(DATA IN THIS EXERCISE Opens)
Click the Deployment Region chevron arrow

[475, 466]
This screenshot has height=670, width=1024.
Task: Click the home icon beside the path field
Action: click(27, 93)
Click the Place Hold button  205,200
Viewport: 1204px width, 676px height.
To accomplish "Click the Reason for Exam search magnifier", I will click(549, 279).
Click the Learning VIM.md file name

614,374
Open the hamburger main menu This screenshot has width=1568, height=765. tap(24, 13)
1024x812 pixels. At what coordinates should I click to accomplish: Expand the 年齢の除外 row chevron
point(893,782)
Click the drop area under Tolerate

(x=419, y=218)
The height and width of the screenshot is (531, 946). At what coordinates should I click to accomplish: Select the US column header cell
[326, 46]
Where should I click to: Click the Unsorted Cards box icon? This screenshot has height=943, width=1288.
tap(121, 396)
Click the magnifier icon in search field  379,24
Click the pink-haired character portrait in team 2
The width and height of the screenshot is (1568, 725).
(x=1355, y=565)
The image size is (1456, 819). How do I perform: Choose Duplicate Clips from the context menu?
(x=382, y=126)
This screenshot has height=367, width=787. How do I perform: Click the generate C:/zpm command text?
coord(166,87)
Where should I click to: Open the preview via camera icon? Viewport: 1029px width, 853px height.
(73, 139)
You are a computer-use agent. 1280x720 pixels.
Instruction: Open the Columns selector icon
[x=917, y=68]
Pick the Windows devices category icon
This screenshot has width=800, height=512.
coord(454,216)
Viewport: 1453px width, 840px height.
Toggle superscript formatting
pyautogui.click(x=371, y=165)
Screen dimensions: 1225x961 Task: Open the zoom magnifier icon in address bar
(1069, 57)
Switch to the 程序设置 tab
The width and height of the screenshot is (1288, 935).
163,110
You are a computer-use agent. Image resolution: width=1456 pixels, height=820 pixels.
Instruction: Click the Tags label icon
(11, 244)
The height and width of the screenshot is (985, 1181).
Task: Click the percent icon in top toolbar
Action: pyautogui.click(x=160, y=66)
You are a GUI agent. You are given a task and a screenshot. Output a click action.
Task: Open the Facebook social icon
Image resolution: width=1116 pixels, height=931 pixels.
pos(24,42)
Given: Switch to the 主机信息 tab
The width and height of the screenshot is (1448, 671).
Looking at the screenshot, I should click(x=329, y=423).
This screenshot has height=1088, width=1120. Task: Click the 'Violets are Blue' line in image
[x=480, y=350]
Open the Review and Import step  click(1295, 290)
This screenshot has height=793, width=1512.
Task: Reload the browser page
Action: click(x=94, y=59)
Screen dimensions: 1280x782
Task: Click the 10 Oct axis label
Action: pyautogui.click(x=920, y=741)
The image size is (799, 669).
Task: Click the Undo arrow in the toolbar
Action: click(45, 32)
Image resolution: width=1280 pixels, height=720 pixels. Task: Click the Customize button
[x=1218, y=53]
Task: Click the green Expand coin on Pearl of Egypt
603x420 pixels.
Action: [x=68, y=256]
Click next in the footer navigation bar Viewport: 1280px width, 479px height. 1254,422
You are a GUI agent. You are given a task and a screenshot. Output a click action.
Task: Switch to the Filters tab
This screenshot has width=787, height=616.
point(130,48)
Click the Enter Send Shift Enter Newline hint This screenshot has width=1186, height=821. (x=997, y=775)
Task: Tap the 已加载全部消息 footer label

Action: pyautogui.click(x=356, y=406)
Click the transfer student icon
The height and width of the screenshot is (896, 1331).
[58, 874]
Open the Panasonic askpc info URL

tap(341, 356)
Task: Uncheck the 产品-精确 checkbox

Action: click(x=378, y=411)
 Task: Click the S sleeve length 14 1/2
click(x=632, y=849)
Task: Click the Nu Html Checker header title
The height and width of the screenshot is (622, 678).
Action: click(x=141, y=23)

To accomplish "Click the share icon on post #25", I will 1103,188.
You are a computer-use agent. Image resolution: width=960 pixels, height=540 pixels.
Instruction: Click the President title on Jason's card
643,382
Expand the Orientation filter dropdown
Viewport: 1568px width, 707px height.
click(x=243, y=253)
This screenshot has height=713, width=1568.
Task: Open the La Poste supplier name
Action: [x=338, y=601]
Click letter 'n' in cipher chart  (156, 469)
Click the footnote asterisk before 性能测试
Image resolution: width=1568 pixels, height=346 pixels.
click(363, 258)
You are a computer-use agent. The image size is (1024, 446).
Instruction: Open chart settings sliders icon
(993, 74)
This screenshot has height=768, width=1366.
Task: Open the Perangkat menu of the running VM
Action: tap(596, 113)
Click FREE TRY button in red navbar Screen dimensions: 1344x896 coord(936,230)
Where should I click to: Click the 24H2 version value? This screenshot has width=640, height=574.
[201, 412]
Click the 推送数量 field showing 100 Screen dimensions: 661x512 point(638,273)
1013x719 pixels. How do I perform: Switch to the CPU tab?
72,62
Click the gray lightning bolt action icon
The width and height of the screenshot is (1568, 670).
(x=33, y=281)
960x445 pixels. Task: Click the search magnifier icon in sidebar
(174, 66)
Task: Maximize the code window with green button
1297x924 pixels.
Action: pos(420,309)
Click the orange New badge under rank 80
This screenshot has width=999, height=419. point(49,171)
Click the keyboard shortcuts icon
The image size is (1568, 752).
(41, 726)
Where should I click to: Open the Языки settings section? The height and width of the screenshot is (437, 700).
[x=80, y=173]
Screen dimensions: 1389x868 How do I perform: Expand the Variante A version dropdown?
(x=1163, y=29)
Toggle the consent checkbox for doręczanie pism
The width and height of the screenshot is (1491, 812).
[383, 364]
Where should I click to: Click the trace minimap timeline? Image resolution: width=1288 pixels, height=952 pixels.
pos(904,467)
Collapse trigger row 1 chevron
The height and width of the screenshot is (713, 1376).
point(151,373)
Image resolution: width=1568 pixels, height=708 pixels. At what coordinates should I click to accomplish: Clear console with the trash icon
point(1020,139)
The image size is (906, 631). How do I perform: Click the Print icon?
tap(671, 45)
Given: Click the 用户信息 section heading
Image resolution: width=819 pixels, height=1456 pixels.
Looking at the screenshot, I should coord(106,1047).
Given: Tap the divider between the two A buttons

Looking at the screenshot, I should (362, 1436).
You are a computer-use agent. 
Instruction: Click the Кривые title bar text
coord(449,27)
(DATA IN THIS EXERCISE Closes)
INSTRUCTIONS TO FOLLOW: Lines from the top of the data above through the line containing "Open the hamburger" must be repeated exactly. All other lines stay out.

REPLY:
Click the Deployment Region chevron arrow

[475, 466]
This screenshot has height=670, width=1024.
Task: Click the home icon beside the path field
Action: click(27, 93)
Click the Place Hold button  205,200
Viewport: 1204px width, 676px height.
To accomplish "Click the Reason for Exam search magnifier", I will click(549, 279).
Click the Learning VIM.md file name

614,374
Open the hamburger main menu This screenshot has width=1568, height=765. tap(24, 13)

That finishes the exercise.